Coffee-table books were designed to sit on living room coffee tables as status symbols for culturally aspiring nouveau riche (some say middle-brow), neophyte art audiences. Abrams became successful initially by producing custom books of artists’ work funded by their wealthy patrons. The profits Abrams generated enabled him to commission original (heavy) books with weighty texts by respected art historians on such masters as Leonardo DaVinci, Michelangelo, Salvador Dali, Edward Hopper, among others.

It is an old joke that these modern mammoth livres could substitute as doorstops (or, with legs screwed on, as coffee tables). In fact, the heavy genre is now almost as common in the publishing industry as are lower-cost trade paperbacks. During the past three years it appears there are more of them than ever before.

Aprox. 10 Lbs (Deluxe edition).

Since the 1950s, most top-notch art publishers (and some small indies) have produced tons of oversized heavy books, and today there is a plethora of them (many piled up in living rooms and offices like mine). Taschen Books, for example, produces at least one per season (and often more). Among their heaviest (and probably largest) is the 21.56-pound Helmut Newton Sumo, published in 2009, it came with its own custom reading pedestal designed by Philippe Starck. Dozens more 10-plus-pound tomes produced in limited runs and sold at premium pricepoints fill Taschen’s global showrooms. In 2020 Callaway Editions tipped the scales when it published three 25-pound, 24- by 17-inch volumes reproducing all the details of paintings by Michelangelo, Botticelli and Perugino in the Sistine Chapel (which I wrote about here), and the same year Phaidon published the 424-page, 11.2-pound Fabien Baron: Works 1983–2019. The list goes on.

9.3 Lbs,

In post-COVID 2022–2023, the mammoths arrived en masse. Among the best, Letterform Archive released Only on Saturday: The Wood Type Prints of Jack Stauffacher (Deluxe Edition), the University of Texas published The Rob Roy Kelly American Wood Type Collection: A History & Catalog, and Thames and Hudson issued The Graphic Language of Neville Brody 3. Beautiful books all, but oh so unwieldy.

Aprox. 8 Lbs.
Heavy as hell.
Mega.

Last week I received two long-awaited book parcels that nearly sent me back to the surgeon after I excitedly yet unwisely tried to lift them onto my building’s baggage trolley. The first culprit was Unit Editions’s definitive Pentagram: Living by Design (two volumes in slipcase), celebrating 50 years of Pentagram, an in-depth survey of the group from its beginnings in 1970s London to the present. The other, Thames & Hudson’s ambitious An Atlas of Es Devlin, the first monograph on artist Es Devlin’s multi-genre practice that encompasses art, activism, theater, poetry, music, dance, opera and sculpture. I managed to open the former but after feeling a familiar a shooting pain, not the latter.
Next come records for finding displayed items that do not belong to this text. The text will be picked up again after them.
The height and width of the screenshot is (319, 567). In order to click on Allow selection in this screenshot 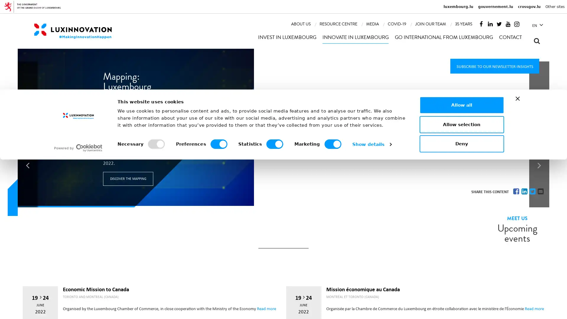, I will do `click(461, 283)`.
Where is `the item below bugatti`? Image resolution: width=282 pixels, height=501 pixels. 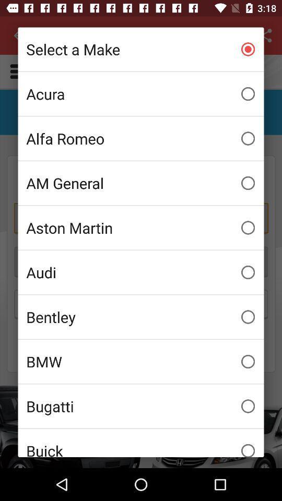 the item below bugatti is located at coordinates (141, 443).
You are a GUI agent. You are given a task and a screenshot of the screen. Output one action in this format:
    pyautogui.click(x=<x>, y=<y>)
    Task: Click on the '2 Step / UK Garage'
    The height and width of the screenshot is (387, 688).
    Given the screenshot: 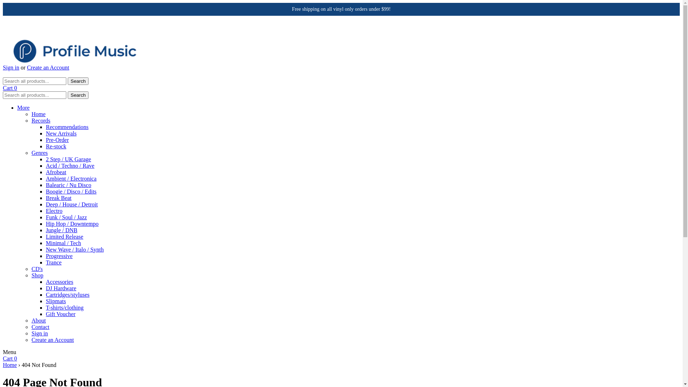 What is the action you would take?
    pyautogui.click(x=68, y=159)
    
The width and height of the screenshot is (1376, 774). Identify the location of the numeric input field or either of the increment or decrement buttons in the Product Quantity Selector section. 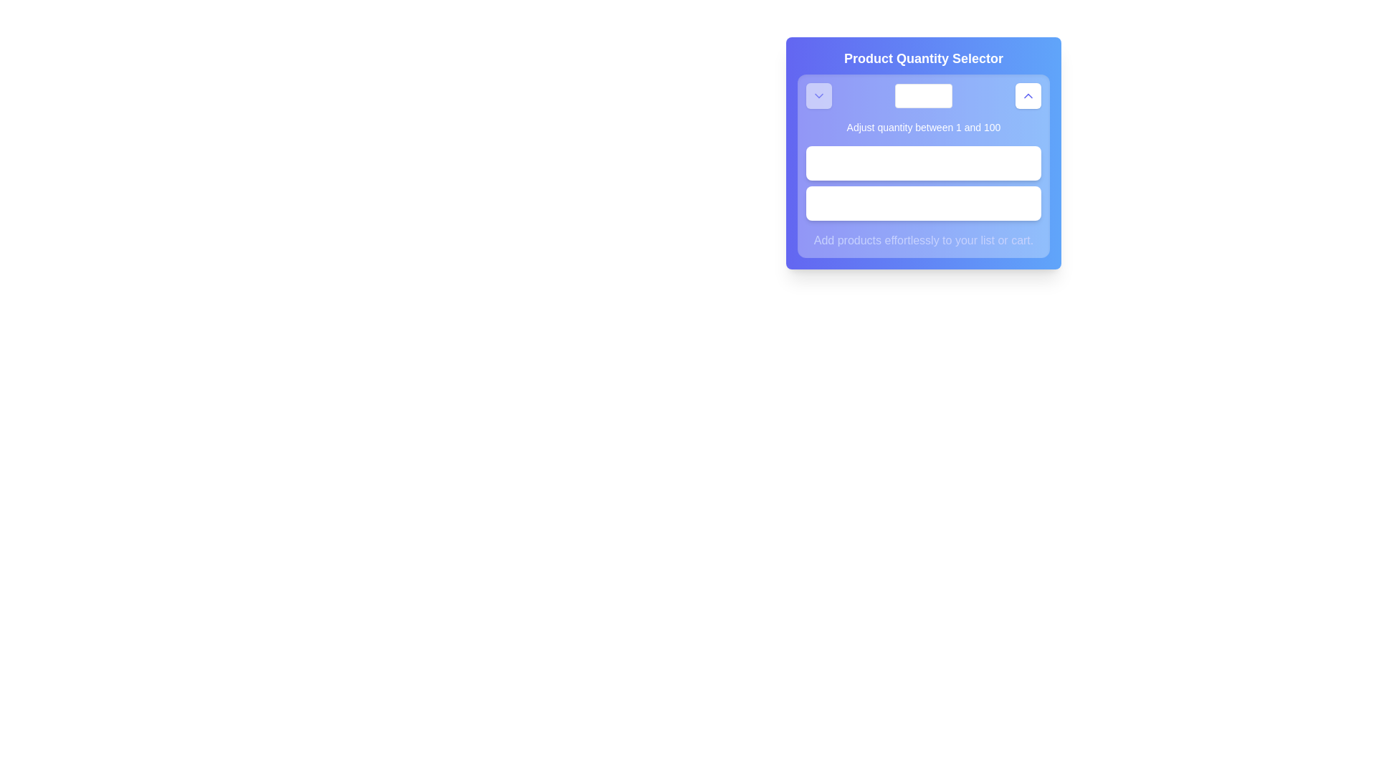
(924, 96).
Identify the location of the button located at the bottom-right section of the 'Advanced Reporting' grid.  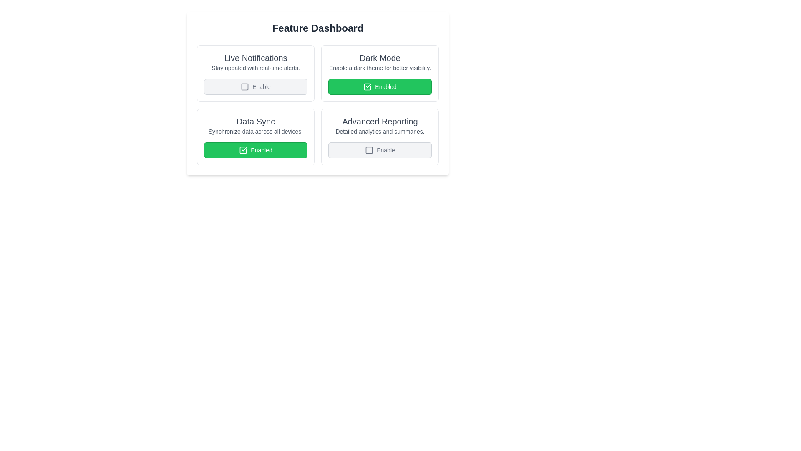
(380, 149).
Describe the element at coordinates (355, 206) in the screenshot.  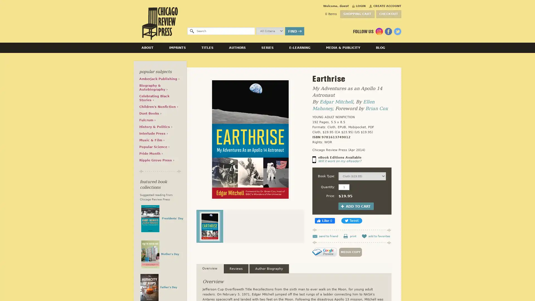
I see `Add To Cart` at that location.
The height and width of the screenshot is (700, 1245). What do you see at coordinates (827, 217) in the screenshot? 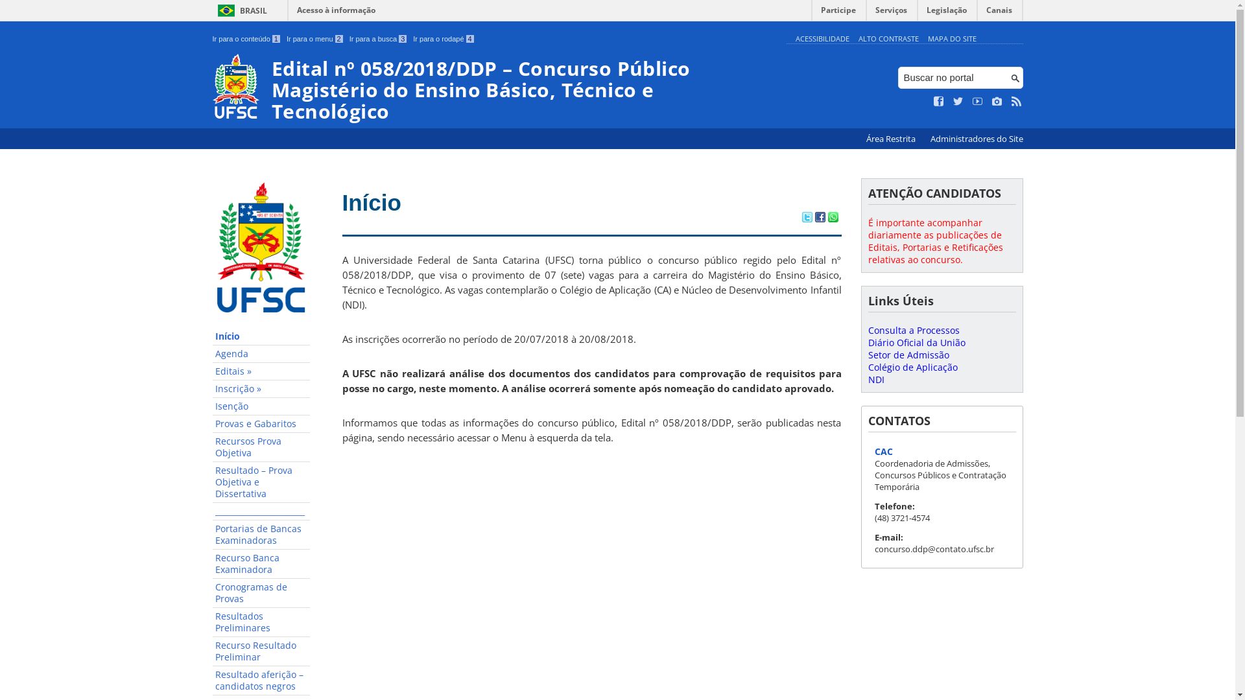
I see `'Compartilhar no WhatsApp'` at bounding box center [827, 217].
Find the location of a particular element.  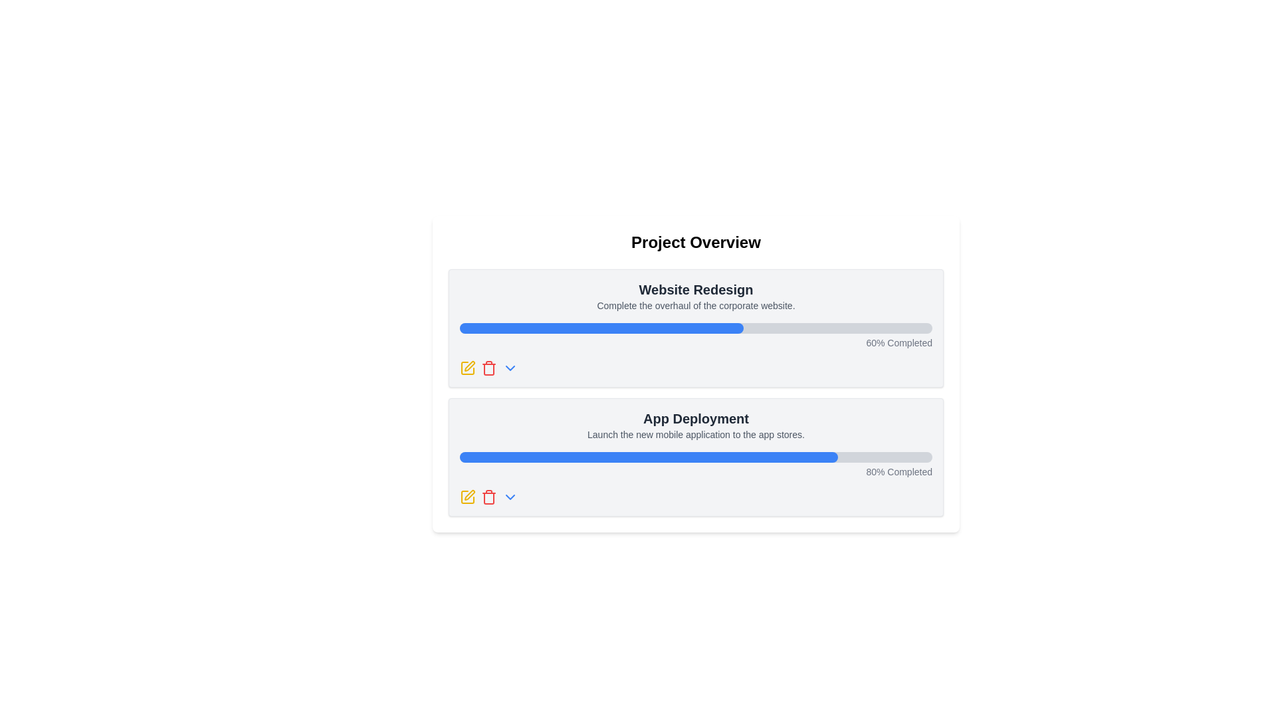

percentage completion text from the progress bar labeled 'Website Redesign', which is located at the center of the progress tracking section is located at coordinates (695, 335).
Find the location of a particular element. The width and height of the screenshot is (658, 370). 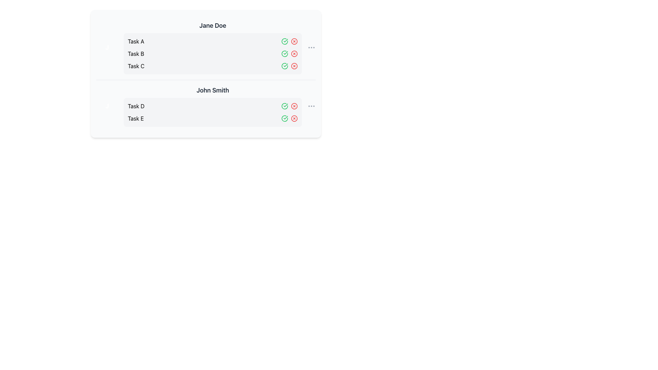

the circular badge representing the user 'Jane Doe' located at the top-left corner of the section labeled 'Jane Doe' is located at coordinates (107, 47).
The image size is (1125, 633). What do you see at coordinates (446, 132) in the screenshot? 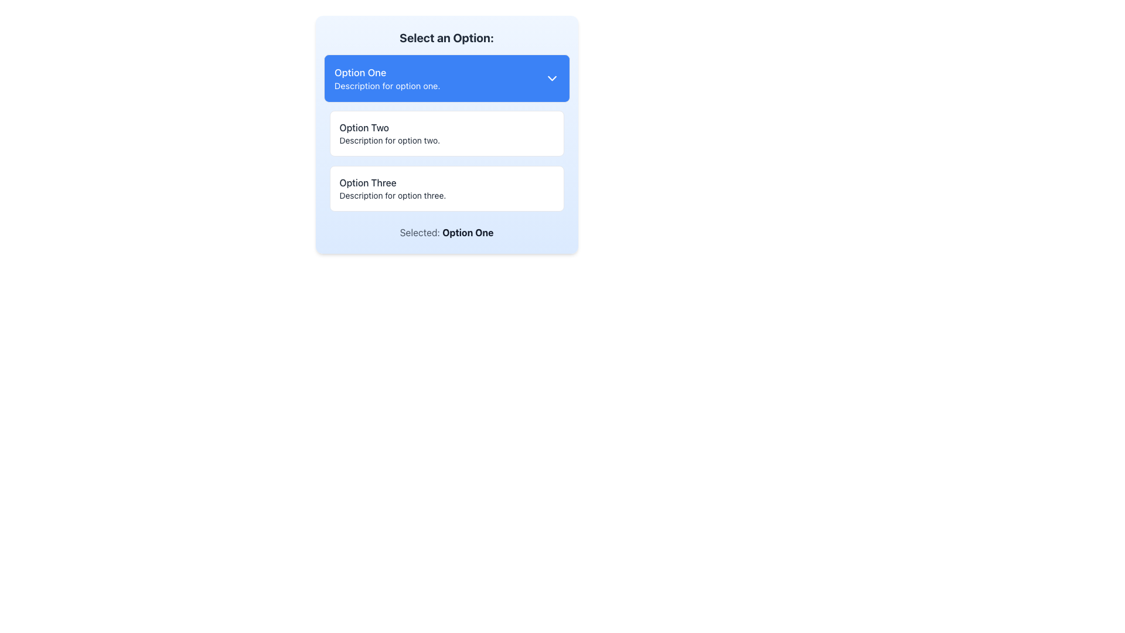
I see `the 'Option Two' button, which is a rectangular button with a white background, light gray border, and rounded corners` at bounding box center [446, 132].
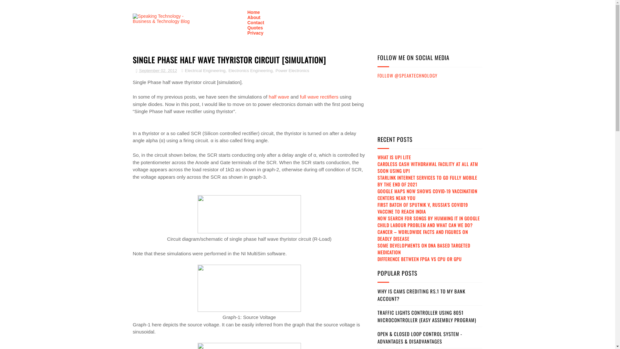 Image resolution: width=620 pixels, height=349 pixels. Describe the element at coordinates (255, 33) in the screenshot. I see `'Privacy'` at that location.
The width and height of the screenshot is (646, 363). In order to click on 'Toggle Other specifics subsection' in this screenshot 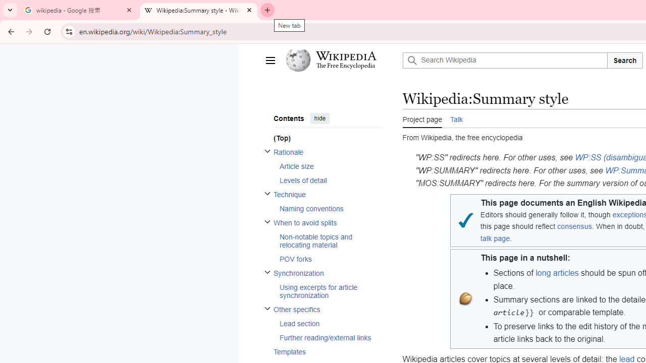, I will do `click(267, 308)`.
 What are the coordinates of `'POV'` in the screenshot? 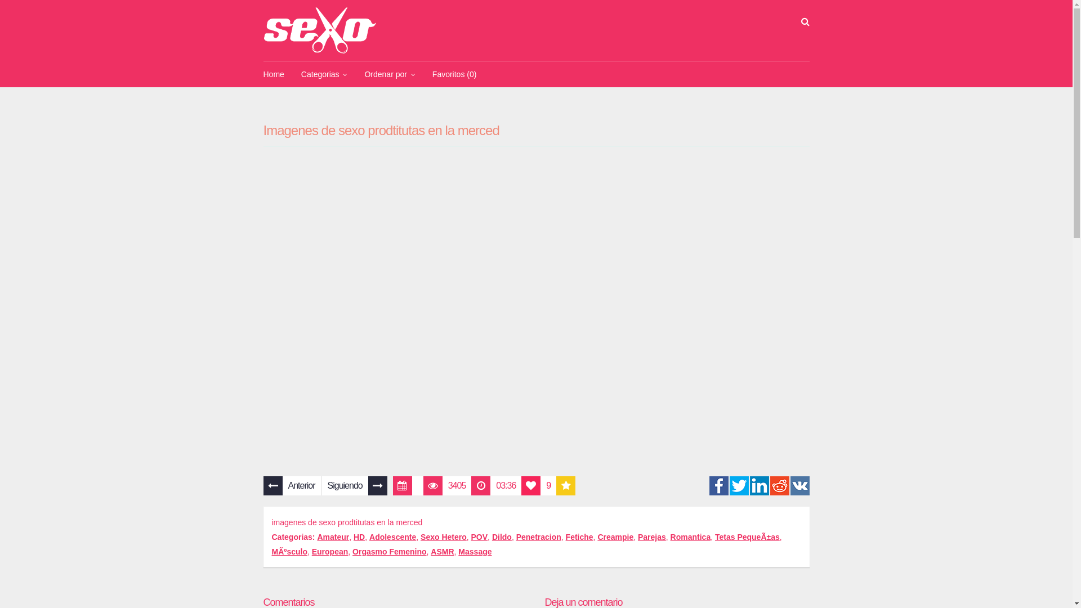 It's located at (479, 536).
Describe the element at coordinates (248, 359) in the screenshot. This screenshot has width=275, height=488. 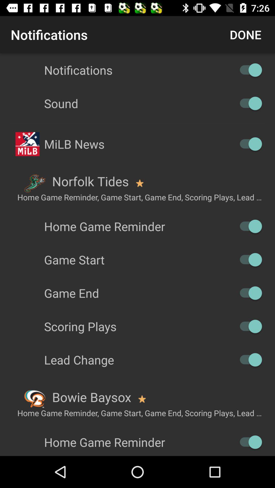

Both of these book subjects are worthy of such grand proportions and heft. But frankly, please, not at the expense of my aching back. Maybe a safety label cautioning that books over 10 lbs can cause physical pain is in order? Or instructions on how to lift without causing harm. Its time to reconsider the weight of books in light of the increasingly aging population of book lovers, who will remain loyal to printed books over PDFs and other substitutes to paper as long as physically possible. So in return publishers should be careful of our respective and collective lumbar issues. Don’t you think?